The sum of 23 and 45 is 68.


f-Strings also allow multi-line strings by using f'''...''' instead of f' ' and just pressing enter where we want to break lines instead of using \n . Also, Python will thrown a SyntaxError if backslash i.e. \ is included in f-String expression.

Input:

name = 'Tanya'
place = 'Delhi, India'
string = f'''I am {name}.
I am from {place}.'''
print(string)

Output:

I am Tanya.
I am from Delhi, India.


In terms of speed, f-Strings beats str.format(). Let us look at the comparison.

Input:

import timeit
timeit.timeit("""name = 'Tanya'
place = 'Delhi, India'
'I am {}. I am from {}.' .format(name, place)""", number = 10000)

Output:

0.0035459260000010318


Input:

import timeit
timeit.timeit("""name = 'Tanya'
place = 'Delhi, India'
f'I am {name}. I am from {place}.' """, number = 10000)

Output:

0.002438100000006216



As seen above, f-Strings are faster than str.format(). str.format() allows the use of \ in its expression whereas f-Strings does not.
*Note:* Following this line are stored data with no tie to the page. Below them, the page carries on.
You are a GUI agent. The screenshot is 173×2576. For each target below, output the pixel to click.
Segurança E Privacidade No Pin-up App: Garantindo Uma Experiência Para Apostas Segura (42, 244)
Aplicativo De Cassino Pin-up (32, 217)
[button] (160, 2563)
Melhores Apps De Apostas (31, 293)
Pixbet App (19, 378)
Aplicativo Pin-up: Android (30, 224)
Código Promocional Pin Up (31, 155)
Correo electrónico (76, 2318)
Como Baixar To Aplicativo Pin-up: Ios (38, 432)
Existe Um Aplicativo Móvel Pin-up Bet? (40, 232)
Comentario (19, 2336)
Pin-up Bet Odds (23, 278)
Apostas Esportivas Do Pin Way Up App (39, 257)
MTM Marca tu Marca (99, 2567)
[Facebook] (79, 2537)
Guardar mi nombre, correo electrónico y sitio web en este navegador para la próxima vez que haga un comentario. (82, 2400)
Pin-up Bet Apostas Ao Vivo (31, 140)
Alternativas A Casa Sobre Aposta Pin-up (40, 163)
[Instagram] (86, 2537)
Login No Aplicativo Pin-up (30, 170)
There are cases where f-Strings are better but other cases where it would be better to use str.format().


Also, in my opinion, you do not need to worry about Python deprecating str.format() anytime soon, as it still has not yet deprecated % -formatting till now.


With that said, one should incorporate new styles and methods into their coding practices, so whenever you get a chance to do so, never say F'No!!'.